2016, Vol. 47
引用本文 | doi: 10.7501/j.issn.0253-2670.2016.20.022 |
2. 中国医学科学院北京协和医学院 药用植物研究所, 北京 100193
2. Institute of Medicinal Plant Development, Chinese Academy of Medical Sciences & Peking Union Medical College, Beijing 100193, China
糖类物质主要来源于植物光合作用,其种类丰富多样、分布广泛,对生物体的生命活动至关重要[1-3]。植物经光合作用产生的淀粉是所有生命体的必需能源物质;植物细胞合成的纤维素、半纤维素和果胶等是构成细胞壁的主要组分;糖类还是重要的代谢中间物,在体内转变为氨基酸、核苷酸、脂肪酸等;某些糖亦可作为信号分子介导细胞基因表达与调控;糖也能作为渗透物质调节水分生理进而参与器官发育。然而,糖类在植物等生命体中的有效作用,密切依赖于细胞中糖转运蛋白的表达与精细调控。
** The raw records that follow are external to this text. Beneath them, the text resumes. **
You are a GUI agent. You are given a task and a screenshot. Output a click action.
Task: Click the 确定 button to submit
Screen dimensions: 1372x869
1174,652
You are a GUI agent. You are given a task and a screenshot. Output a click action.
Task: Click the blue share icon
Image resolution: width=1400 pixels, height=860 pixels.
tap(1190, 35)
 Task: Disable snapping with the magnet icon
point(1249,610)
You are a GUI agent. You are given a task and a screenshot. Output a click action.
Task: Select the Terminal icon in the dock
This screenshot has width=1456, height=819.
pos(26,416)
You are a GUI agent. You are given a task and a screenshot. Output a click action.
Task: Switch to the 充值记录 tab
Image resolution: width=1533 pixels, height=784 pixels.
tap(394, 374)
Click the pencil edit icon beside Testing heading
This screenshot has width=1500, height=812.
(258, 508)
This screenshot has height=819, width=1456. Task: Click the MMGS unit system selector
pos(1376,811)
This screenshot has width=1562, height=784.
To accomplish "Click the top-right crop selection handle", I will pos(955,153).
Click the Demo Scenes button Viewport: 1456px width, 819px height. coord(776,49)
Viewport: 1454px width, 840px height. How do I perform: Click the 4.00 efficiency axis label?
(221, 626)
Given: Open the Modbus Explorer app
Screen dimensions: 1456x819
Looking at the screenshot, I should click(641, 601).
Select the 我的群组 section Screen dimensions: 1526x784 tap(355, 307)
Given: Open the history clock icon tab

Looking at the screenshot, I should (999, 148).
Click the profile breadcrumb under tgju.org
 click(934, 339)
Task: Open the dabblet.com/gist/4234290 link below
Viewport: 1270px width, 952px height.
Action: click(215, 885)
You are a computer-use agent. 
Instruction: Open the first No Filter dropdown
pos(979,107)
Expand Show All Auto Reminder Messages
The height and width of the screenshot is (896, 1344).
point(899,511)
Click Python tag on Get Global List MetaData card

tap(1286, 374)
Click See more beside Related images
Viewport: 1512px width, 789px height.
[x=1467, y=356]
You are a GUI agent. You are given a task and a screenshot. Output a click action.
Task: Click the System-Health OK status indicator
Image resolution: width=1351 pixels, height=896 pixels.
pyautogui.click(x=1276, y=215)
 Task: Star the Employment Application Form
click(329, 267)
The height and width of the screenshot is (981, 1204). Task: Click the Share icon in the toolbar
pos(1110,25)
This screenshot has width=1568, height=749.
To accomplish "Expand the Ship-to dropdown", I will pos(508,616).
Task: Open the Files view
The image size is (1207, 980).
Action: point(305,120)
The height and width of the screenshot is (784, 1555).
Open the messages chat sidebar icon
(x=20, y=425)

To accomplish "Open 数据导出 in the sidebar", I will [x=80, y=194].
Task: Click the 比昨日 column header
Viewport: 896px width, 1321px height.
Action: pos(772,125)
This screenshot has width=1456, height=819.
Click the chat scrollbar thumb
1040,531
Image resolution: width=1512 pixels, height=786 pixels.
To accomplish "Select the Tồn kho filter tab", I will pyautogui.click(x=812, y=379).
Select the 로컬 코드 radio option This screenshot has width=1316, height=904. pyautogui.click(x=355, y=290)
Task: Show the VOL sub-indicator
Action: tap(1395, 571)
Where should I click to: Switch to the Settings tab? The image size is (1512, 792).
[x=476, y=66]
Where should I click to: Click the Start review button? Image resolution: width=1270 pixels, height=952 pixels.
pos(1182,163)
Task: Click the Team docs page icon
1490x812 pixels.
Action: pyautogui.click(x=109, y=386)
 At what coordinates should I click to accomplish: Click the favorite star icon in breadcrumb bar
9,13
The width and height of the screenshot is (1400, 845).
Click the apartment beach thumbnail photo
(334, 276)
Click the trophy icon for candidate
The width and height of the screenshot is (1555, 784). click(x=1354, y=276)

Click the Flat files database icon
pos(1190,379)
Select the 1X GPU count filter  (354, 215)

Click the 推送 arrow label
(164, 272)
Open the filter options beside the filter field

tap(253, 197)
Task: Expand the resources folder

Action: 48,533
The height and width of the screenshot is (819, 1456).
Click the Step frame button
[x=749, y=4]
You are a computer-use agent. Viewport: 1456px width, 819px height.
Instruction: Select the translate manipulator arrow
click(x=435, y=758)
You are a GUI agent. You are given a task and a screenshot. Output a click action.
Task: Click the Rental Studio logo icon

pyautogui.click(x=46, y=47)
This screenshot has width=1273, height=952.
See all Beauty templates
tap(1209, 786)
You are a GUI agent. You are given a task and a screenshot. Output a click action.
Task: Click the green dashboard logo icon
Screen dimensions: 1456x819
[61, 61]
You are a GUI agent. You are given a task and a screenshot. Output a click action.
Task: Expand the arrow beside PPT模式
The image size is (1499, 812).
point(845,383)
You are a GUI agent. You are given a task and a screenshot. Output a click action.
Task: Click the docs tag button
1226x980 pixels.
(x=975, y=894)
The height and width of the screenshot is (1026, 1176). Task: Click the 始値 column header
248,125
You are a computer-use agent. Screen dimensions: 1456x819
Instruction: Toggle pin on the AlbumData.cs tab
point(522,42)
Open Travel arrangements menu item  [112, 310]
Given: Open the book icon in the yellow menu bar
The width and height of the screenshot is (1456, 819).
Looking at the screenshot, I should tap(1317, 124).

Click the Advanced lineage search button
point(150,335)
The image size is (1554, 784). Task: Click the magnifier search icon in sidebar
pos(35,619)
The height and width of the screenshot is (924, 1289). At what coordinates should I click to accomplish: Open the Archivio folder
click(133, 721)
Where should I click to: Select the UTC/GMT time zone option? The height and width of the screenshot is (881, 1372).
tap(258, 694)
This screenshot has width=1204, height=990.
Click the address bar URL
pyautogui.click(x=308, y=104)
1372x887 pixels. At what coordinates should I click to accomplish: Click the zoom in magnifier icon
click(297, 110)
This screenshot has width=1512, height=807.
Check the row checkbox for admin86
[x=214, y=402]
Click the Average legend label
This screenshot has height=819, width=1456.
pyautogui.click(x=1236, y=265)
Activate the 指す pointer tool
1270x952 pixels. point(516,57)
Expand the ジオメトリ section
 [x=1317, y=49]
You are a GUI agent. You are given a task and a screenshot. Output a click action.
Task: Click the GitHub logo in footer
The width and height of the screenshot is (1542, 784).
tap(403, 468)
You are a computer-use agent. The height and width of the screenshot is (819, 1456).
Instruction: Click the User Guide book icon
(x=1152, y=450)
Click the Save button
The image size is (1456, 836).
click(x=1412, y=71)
在高等植物中,糖转运蛋白按其运输产物差异分为单糖转运蛋白和二糖转运蛋白2类[4-5]。前者转运底物种类较多,亦可分为己糖转运蛋白、肌醇转运蛋白等;目前发现二糖转运蛋白,除了少数转运麦芽糖外,一般高度专性转运蔗糖,其中研究最多当属蔗糖转运蛋白(sucroce carrier/transporter,SUC/SUT)。根据基因结构、功能差异和分子进化,其可分为SUC2/SUT1、SUC3/SUT2、SUC4 3个亚家族,均属寡聚糖/H+共转运家族(oligosaccharide/H+ sympoter,OHS)。单糖、二糖转运蛋白的三维结构较相似,含有12个跨膜结构域,N端和C端一致性较高且均在胞质一侧,属于协助扩散超家族(major facilitator superfamily,MFS)[4]。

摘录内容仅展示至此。